Cumhurbaşkanlığı seçiminden sonra sular sanki biraz duruldu gibi…
Demek istediğim, siyasetin insanı boğan havasından biraz sıyrılır gibi olduk…
Olması gereken ne? Ekonomi…
Ekonomide yaşanan pozitif veya negatif gelişmeler ve değişmeler yurdum insanının bir numaralı gündemi olmalı.
Olmasına olmalı ama siyaset kurumunun olmazsa olmazı muhalefet cenahının içine hapsolduğu fasit daire, Türkiye’nin de gündemine sirayet ediyor.
Şu bir gerçek: Türkiye ekonomisi mükemmel değil. Gerçekten de artık siyasî bağnazlıkları bırakarak tespit yapmak durumundayız. Türkiye’de yaşanan ekonomik sorunun varlığını tespit etmek yeterli değil. Bugün, ekonominin “reel olmayan tarafında” yaşanan spekülatif oynaklıklar üzerinden “TÜRKİYE EKONOMİSİ” tahlili yapmak, gerçek mânâda kolaycılıktır.
Daha önce de ifade ettim, ekonominin makro tarafında bir sıkıntı var, bunun bir parametresi dışsalsa bir parametresi de içseldir. Evet, bugün, dünya para piyasalarında söz sahibi para musluklarının prensleri/baronları Türkiye’de “siyaset dizaynı” bağlamında operasyonlara başvuruyorlarsa da…
Öte yandan makroekonominin yıllardan beri kronikleşen sorunları var ve bunları görmezden gelemeyiz.

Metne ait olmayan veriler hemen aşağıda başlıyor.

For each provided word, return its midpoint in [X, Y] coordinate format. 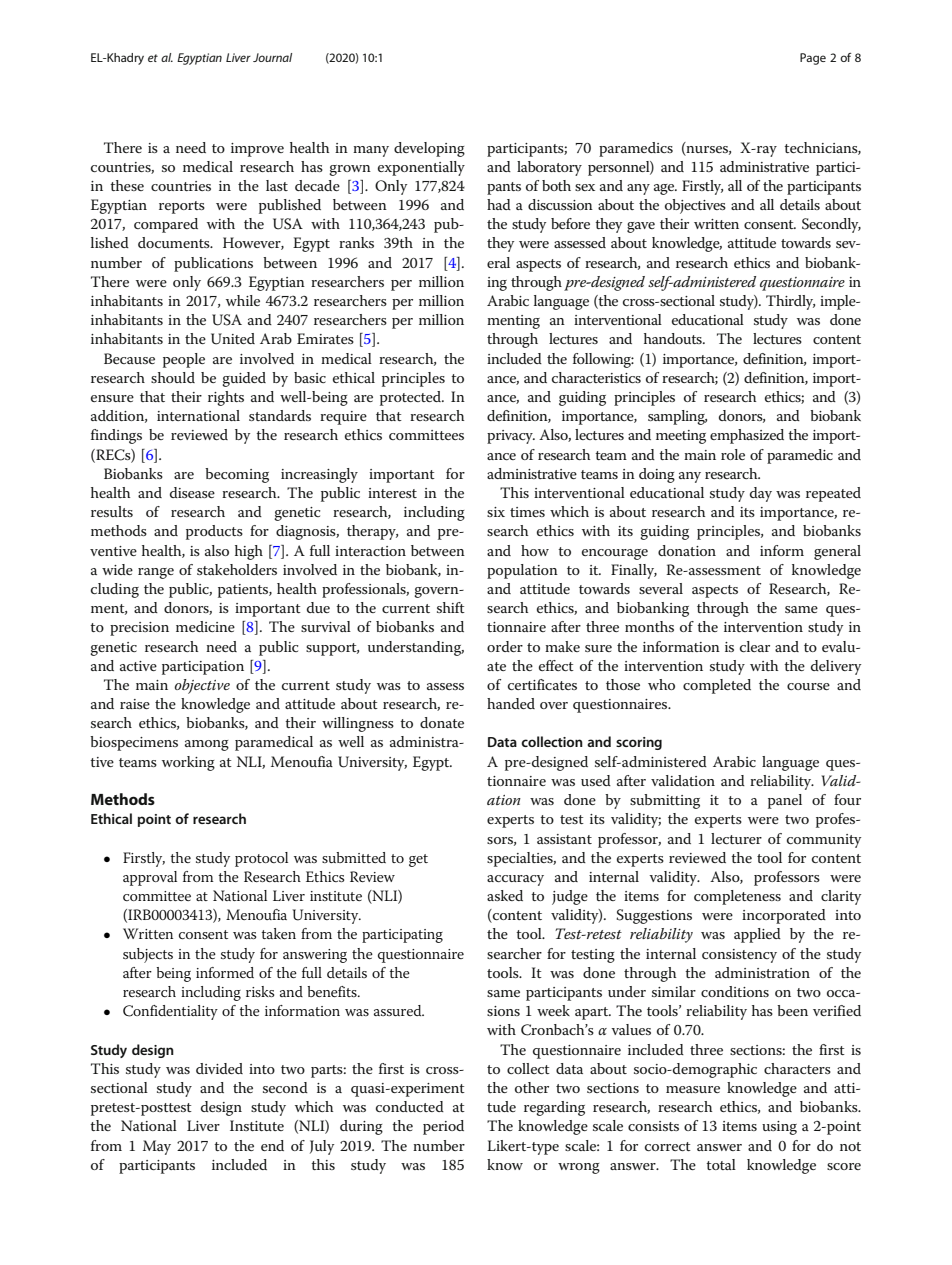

Artık şunu aklımızda tutalım ve bunun üzerinden yorum yaparak, karanlık tünelden çıkış yolunu bulalım.
Medyada yer edinmiş tüm popüler iktisatçıların hemfikir oldukları husus şu:
TÜRKİYE EKONOMİSİNDEKİ SORUNLAR “YAPISAL”.
Demek istediğim bu kanaat bir yerde duracak ve artık “kesinleşmiş” bu saptama üzerine daha fazla tartışmaya gerek yoktur.
***
Evet…
Planlar yapılırken veya programlar yazılırken…
Zaman kısıtlaması konur.
Türkiye’de yaşanan bir ekonomik durgunluk var. Üretmeyen ekonomi tüketerek ne kadar daha bu yükü taşıyabilir? Üretmekten kastımız, ekonominin çarklarının “fiili” olarak döndürülmesidir. Üreteceğiz ve satacağız.
Üretmek demek, somut olarak ortaya bir şey konmasıdır. İmalat sanayinin artık her şeyden önce öncüllenmesi lâzımdır. Aslında, senelerdir iktisatçılar papağan gibi aynı şeyleri söylüyorlar, inşaat sektörü evet bir nebze de olsa “çarpan etkisi” olan ya da “kaldıraç” işleviyle türev sektörlerde hareketliliğe vesile olabilecek bir ekonomik etkinlik olarak değerlendirilebilinir.
Ya sonra? Sadece inşaat sektörüyle abat olmuş (ekonomik olarak müreffehi tabandan tavana kadar yaymış) bir toplum var mıdır? Bugün, ne olursa olsun, yani yüksek ve ileri teknoloji başını almış arşa yükselmişse de…
İnsanların, halkların tarımdan ve hayvancılıktan bağımsız olarak ekonomide rahatlama yaşamaları mümkün müdür?
Tarımda ve hayvancılık sektöründe yaşanan handikapların veya bu sektörlerde yaşanan gerilemelerin de mutlaka “içeride uygulanan ekonomik politikalardan” bağımsız bir duruma gelebileceğini iddia etmek, makulden uzaklaşmak olacaktır.
Türkiye’de senelerdir halledilemeyen en büyük sorun işsizliktir. Tabii bu sorun da tam istihdam gibi ham bir hayalle kotarılamaz. Ama öte yandan “kamu yararına çalışma” gibi palyatif tedbirlerle hiç sönümlenemez.
Bundan böyle rotamız normalleşme ve istikrar ile sürdürülebilirliktir. Bunların altyapısını da akılcılık tesis edecektir.
Önceliğimiz kısa ve orta vadede neler yapılabileceğidir.
Doğrudan yatırımların arttırılması ve üretim yaparak, dünyanın geri kalanlarına satmaktır.
Yoksa, dolaylı yoldan gelecek Hans veya George parasının yolunu dört gözle beklersek…
Kaçınılmaz son olarak yine “yoksul ve sade vatandaş” üzülmeye devam eder.